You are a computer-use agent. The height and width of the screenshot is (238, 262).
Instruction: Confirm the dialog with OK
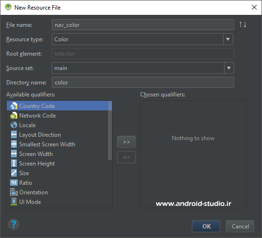[x=206, y=226]
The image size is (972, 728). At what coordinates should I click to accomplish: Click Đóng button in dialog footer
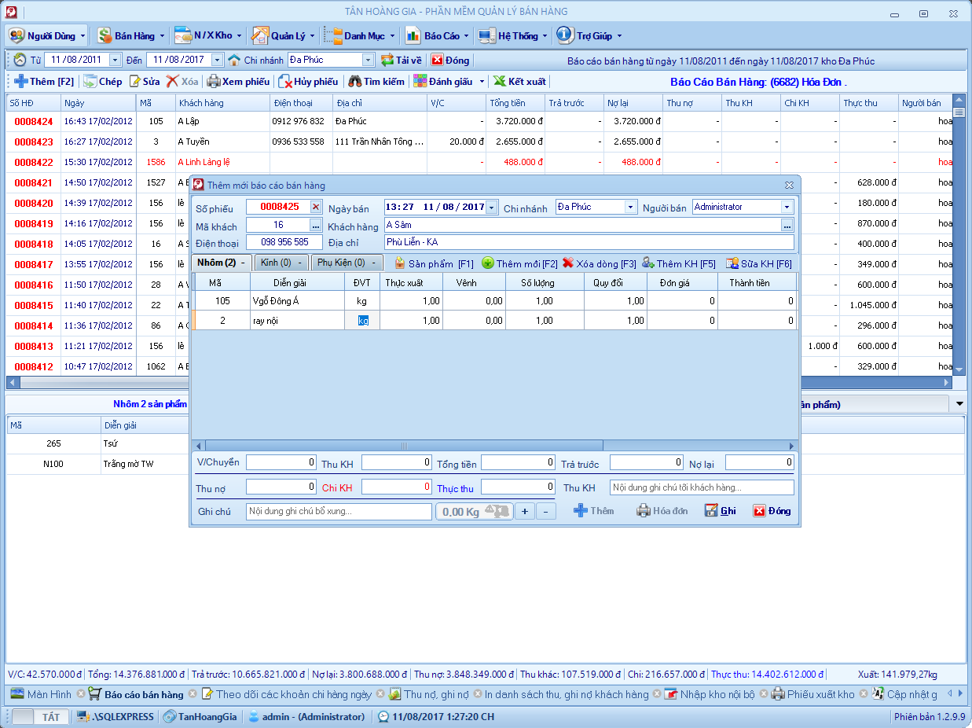pos(772,511)
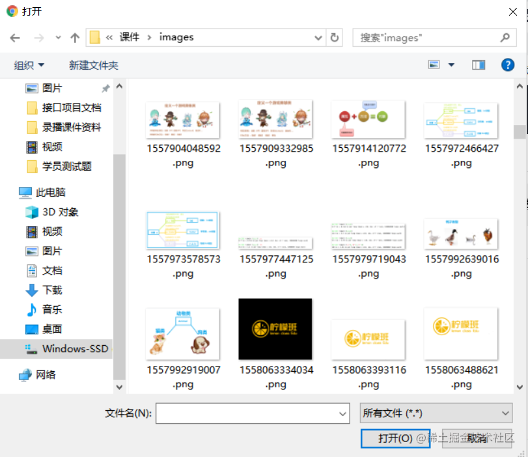Open the Help question mark icon

[508, 64]
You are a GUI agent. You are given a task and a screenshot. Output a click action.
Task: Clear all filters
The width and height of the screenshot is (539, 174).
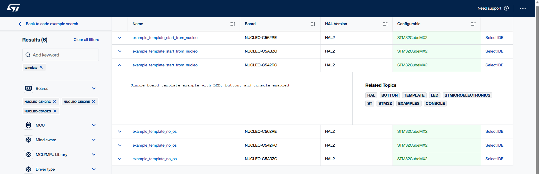(86, 40)
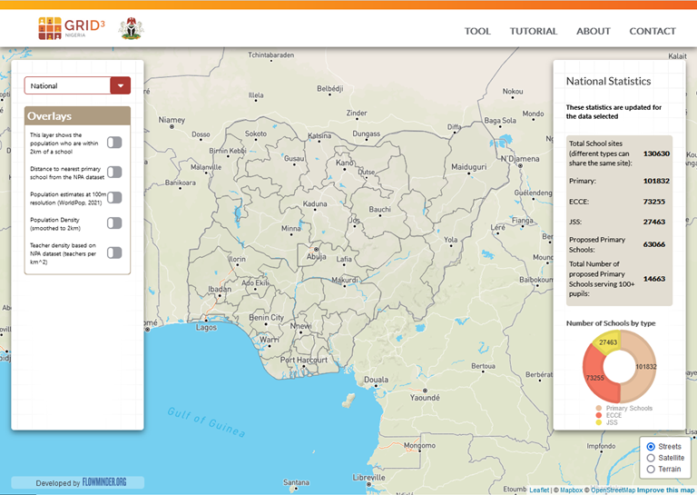The image size is (697, 495).
Task: Turn on WorldPop population estimates layer
Action: click(114, 197)
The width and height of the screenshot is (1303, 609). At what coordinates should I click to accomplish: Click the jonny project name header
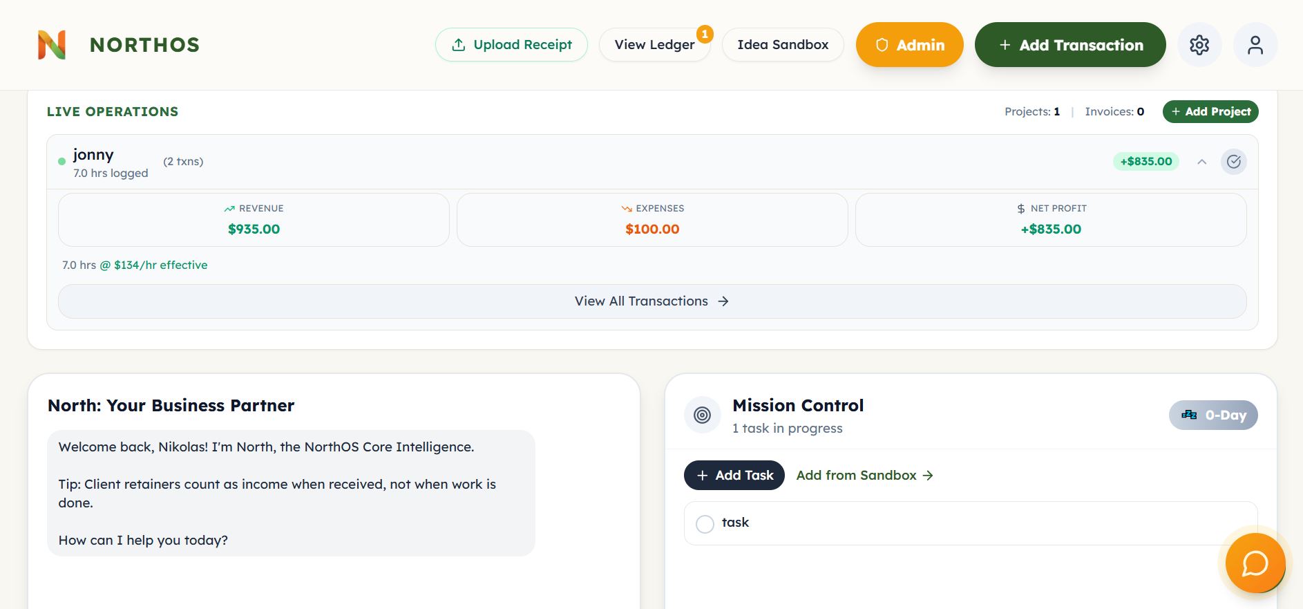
● ● ● ● ●
- _Task description_
Line by line, return the listing above exactly, dropping every picture.

- _Solution to the exercise_
You are a computer-use agent. The height and width of the screenshot is (238, 262).
Instruction: Confirm the dialog with OK
[x=206, y=226]
The image size is (972, 728). At what coordinates should I click to accomplish: Click Đóng button in dialog footer
pos(772,511)
Open the Help question mark icon

[508, 64]
You are a GUI agent. You are given a task and a screenshot. Output a click action.
Task: Clear all filters
The width and height of the screenshot is (539, 174).
(86, 40)
The image size is (697, 495).
Task: Turn on WorldPop population estimates layer
Action: click(114, 197)
The width and height of the screenshot is (1303, 609). At what coordinates should I click to accomplish: Click the jonny project name header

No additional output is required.